▶ _Collected data_:
= = = =
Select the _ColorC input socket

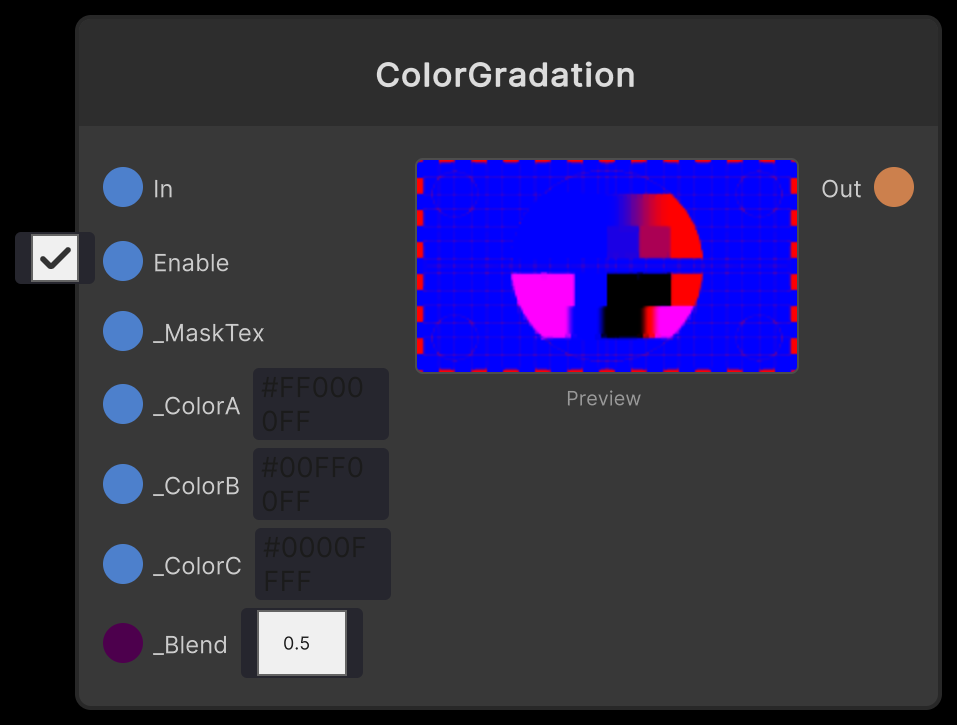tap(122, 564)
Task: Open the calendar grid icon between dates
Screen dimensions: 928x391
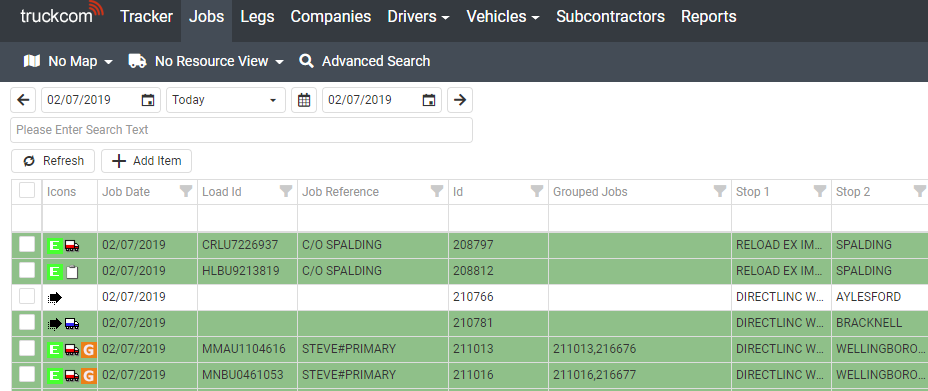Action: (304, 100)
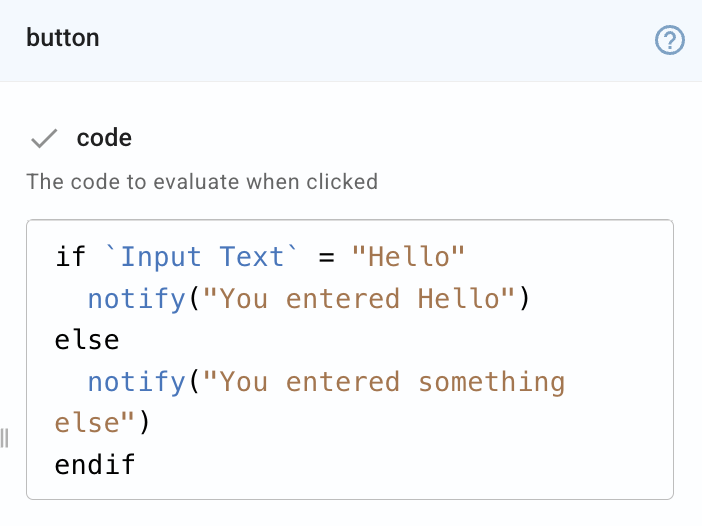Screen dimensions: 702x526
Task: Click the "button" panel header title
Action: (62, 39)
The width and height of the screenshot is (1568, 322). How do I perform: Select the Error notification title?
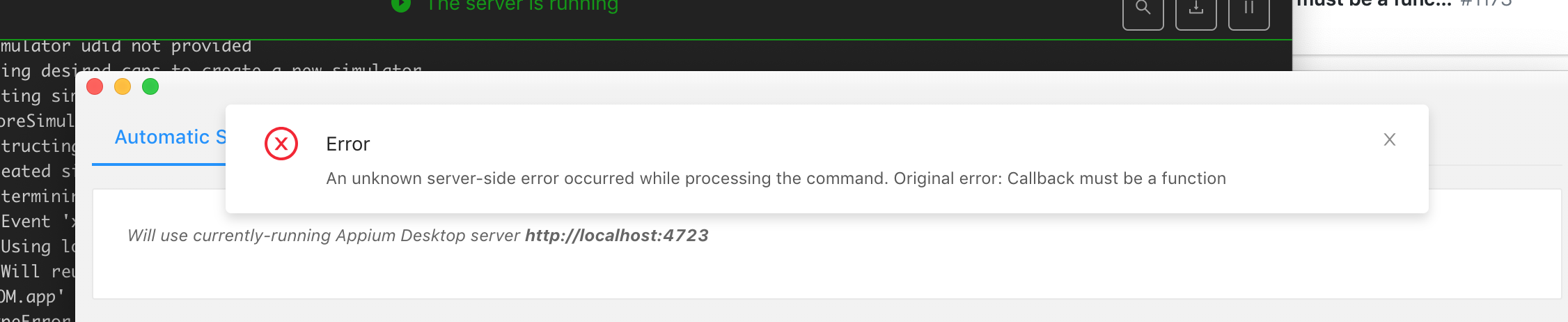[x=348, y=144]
= = = =
▶ _Task goal_: Reproduce every record exactly; images stay out.

▶ _Task output_:
Select the _ColorC input socket

tap(122, 564)
Task: Open the calendar grid icon between dates
Screen dimensions: 928x391
Action: (304, 100)
Screen dimensions: 702x526
Task: Click the "button" panel header title
Action: (62, 39)
The width and height of the screenshot is (1568, 322). How do I perform: Select the Error notification title?
[x=348, y=144]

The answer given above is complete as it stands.